After Maharashtra and Madhya Pradesh, farmers from Rajasthan came out on the streets demanding loan waiver and implementation of the Swaminathan Committee report. Protesting against government policies and demanding their share in the country’s development, which they argue have been denied to them, the farmers have shown unity across caste and class lines. However, it is not merely the farm-related economic anxieties that explain this massive farmer’s mobilisation. These movements have to be contextualised in the evolution of the present model of development and the way it has reshaped societies.
Much like Maharashtra and Madhya Pradesh, where the farmers’ agitations were located in the economically better-performing districts, the epicentre of the farmers’ movements in Rajasthan were districts that have seen a qualitative change in the rural economy and society in the past three decades — Sikar and Sri Ganganagar. One can see shops selling branded items and luxury cars on the roads in Sri Ganganagar. There are similar shops in Sikar as well. Today, Sikar looks very different from what it was 10 years ago.

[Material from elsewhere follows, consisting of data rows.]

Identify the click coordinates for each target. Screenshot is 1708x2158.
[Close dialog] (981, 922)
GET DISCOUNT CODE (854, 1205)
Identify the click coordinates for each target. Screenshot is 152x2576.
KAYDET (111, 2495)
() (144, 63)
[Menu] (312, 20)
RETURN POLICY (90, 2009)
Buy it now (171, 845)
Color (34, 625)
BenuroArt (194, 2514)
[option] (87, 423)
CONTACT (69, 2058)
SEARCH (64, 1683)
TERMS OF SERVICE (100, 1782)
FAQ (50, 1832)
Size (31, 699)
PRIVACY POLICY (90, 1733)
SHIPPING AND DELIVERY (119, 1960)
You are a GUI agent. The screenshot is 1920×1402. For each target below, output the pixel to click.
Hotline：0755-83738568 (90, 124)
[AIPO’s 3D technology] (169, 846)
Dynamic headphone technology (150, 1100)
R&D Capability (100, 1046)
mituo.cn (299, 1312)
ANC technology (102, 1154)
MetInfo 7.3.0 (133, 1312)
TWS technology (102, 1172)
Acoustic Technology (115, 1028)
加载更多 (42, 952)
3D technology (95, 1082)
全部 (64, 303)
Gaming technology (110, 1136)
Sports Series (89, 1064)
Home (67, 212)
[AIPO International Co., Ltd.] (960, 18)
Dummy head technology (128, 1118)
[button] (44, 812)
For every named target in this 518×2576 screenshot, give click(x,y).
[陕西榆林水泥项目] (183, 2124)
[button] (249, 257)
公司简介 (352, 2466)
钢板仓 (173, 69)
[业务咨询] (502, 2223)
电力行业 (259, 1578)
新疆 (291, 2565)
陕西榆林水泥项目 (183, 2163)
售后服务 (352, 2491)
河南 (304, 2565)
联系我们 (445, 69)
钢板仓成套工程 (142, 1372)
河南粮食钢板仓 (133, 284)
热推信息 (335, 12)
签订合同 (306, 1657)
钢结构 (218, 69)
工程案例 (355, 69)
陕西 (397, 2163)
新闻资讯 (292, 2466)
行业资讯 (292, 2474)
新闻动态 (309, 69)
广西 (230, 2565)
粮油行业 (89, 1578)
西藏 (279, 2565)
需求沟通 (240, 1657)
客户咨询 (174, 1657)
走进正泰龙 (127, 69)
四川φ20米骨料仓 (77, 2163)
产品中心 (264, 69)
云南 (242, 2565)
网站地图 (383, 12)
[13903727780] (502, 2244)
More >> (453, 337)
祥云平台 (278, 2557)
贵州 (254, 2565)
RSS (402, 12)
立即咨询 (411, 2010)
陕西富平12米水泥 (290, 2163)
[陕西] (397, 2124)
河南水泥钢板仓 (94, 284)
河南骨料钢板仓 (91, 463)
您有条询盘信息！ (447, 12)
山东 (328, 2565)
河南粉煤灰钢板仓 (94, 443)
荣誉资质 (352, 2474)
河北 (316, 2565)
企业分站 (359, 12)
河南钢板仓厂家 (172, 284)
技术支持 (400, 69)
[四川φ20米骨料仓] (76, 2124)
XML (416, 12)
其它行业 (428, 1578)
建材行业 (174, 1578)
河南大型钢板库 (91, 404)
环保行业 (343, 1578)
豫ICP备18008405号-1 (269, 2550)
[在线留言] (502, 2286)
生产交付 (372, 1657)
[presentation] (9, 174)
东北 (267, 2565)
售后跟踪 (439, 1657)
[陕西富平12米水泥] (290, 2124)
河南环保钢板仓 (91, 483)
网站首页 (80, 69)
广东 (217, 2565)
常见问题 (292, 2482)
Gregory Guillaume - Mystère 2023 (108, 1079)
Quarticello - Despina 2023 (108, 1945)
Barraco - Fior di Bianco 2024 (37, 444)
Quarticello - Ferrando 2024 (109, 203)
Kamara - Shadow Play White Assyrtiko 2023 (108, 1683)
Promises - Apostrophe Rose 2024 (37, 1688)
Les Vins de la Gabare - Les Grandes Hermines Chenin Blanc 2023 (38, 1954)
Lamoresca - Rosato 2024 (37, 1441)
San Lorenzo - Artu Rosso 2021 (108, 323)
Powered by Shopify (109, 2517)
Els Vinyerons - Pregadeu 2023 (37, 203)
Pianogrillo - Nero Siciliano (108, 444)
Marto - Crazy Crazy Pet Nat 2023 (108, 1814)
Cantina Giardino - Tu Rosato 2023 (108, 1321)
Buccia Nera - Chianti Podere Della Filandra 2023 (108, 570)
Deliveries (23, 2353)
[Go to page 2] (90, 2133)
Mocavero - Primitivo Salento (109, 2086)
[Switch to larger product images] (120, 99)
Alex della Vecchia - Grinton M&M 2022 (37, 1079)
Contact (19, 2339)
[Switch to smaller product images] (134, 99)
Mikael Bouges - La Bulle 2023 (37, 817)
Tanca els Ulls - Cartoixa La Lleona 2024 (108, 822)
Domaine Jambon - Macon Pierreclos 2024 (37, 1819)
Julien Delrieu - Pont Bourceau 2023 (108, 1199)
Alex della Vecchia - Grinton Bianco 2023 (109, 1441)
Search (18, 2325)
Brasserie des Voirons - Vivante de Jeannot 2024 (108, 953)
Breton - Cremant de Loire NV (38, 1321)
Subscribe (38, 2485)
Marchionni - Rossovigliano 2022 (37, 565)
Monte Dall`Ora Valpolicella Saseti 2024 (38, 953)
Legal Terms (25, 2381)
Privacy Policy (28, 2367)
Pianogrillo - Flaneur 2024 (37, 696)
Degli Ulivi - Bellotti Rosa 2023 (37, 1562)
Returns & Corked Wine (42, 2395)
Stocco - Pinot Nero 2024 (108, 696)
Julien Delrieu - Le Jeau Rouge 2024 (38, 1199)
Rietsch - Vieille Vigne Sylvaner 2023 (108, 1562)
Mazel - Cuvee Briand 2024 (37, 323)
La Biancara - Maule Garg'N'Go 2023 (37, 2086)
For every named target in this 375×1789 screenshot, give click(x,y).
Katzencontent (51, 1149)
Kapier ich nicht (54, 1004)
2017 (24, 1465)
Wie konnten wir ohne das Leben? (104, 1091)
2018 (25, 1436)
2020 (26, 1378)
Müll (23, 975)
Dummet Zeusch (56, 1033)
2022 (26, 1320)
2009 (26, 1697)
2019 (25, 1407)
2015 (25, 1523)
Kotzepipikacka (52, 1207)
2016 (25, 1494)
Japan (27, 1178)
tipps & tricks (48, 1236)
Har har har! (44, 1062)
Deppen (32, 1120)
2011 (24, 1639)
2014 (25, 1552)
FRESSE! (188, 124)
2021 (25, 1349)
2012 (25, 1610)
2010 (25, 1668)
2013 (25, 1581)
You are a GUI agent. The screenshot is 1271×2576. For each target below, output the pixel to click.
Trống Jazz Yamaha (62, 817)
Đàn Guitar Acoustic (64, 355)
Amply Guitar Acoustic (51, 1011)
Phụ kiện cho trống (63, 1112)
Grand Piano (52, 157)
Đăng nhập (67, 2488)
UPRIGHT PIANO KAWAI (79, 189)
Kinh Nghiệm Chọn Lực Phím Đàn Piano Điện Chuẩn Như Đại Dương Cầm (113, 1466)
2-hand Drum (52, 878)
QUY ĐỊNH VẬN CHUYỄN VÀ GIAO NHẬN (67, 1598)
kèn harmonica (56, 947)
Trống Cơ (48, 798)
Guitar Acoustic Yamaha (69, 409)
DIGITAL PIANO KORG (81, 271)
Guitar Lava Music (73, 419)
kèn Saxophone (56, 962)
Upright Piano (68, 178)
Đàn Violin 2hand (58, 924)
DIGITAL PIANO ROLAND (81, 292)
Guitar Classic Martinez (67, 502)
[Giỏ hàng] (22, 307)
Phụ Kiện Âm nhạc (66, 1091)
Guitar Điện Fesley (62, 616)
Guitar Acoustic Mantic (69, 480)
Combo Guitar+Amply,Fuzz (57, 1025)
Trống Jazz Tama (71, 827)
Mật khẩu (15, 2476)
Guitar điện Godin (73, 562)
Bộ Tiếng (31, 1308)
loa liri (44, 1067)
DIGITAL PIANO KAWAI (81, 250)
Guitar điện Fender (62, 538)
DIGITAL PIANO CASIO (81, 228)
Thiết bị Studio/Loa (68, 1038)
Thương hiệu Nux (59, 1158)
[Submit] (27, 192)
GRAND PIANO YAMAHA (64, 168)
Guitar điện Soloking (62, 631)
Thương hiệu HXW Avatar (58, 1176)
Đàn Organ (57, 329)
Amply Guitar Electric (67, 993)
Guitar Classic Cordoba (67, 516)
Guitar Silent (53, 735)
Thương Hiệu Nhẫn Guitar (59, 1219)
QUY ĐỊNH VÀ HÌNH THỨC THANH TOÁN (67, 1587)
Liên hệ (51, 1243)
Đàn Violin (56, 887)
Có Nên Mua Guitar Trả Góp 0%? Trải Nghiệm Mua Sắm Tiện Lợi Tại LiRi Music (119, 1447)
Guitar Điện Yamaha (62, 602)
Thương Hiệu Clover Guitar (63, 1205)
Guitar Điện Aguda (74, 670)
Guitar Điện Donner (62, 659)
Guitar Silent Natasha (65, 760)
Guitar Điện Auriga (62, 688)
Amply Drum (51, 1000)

The district has seen the emergence of a strong private education sector in the last three decades which has given a boost to its economy. Sikar’s proximity to Jaipur has also resulted in the emergence of a new middle class which has urban aspirations. Government data shows that in 2009 there were around 94 colleges in Sikar which increased to 124 in 2013. Coaching centres have also mushroomed in the district.
Traditionally, Sikar has been amongst the few districts in Rajasthan (also Jhunjhunu and Churu) which have a large number of educated people. Despite economic hardships, dependence on rain-fed agriculture and a lack of alternative income resources in the rural areas, the district has a relatively high literacy rate of 70 per cent. Two-and-a-half decades ago, the educated youth was an active participant in the organised sector. However, since 1991, the state has gradually withdrawn from providing jobs in general and in the education, health and engineering sector in particular.
Sikar’s educated youth got accommodated in the private education industry in the region due to growth in engineering, medical and other private enterprises. However, with the state’s withdrawal from various employment generating avenues and the gradual decline in employment opportunities in the private sector — a regular feature of Rajasthan’s political economy in the past few years — the youth have no other option but to go back and work on their farms. They also look for employment opportunities in the informal education sector.
Sri Ganganagar and the nearby district, Hanumangarh, has also witnessed significant rural-agrarian change in the past three decades. The two districts are beneficiaries of the Green Revolution with irrigation water from the Ganga Singh Canal and Indira Gandhi Canal available to them. In the initial years, the region benefitted from using new agricultural technology. A new wealthy agrarian class emerged, which has invested heavily in an urbanised life style and also in the education of their male children. The cropping pattern in the region has also shifted towards cash crops like mustard and cotton (Sri Ganganagar contributes 18 per cent of Rajasthan’s cotton production). A gradual increase in the cost of farm inputs has led to a rise in the cost of agricultural production.
Increasing access to education and high income levels in the two districts has led to consumerism among the rural youth. This economic change was, however, not accompanied by changes in social and cultural values. The youth became urbanised but have retained their rural cultural essence. The older values of rural community prestige have been clubbed with the urban values of extravagant marriages, heavy spending on rituals or religious activities, wealth
accumulation and, above all, an individualised life.
This gap between the social and economic spheres is clearly visible in Sri Ganganagar and Hanumangarh districts. Despite a high per capita income, Sri Ganganagar has a very poor sex ratio. A large part of the farmers’ income in these districts goes in dowry or in rituals related to birth and death or in organising satsangs and jagrans. The Dera Saccha Sauda enjoys a lot of support in the two districts. In the last few years, expenditure on education and health has increased in the districts. The areas are also victims of a health crisis created by the overuse of chemicals in the production of food items, including vegetables and fruits.
The emergence of an expensive yet non-productive lifestyle on the one hand, and the state’s withdrawal from the job market on the other, has created a severe socio-economic crisis. There are a large number of educated yet unemployed youth in all these districts. In their bid to bridge the gap between social aspirations and economic realities, they fall into a debt trap. Falling farm incomes, lack of jobs and absence of alternative sources of income on one hand, and increasing expenditure on health and education on the other, has destroyed the rural economy in these newly emerging zones of prosperity.
Demonetisation delivered the final blow to the economy and society of these regions. The rural-agrarian cash economy which used to provide some income to the youth in the countryside collapsed after demonetisation. The state has tried to preserve traditional ethos and cultural traditions, rather than promote scientific temper amongst the younger generation. The situation was thus rife for a psychological outburst.
The state’s policy towards rural development has been ad-hoc and devoid of a long-term vision of sustainable development. The Sikar, Sri Ganganagar and Hanumangarh models, despite their differences, have produced a generation of people who have expectations but lack the opportunities to fulfil them. Farmers are the worst victims of this unguided and unplanned process of change. In the changing nature of the rural structure, they have been left with no option but to agitate and demand short-term relief from the state.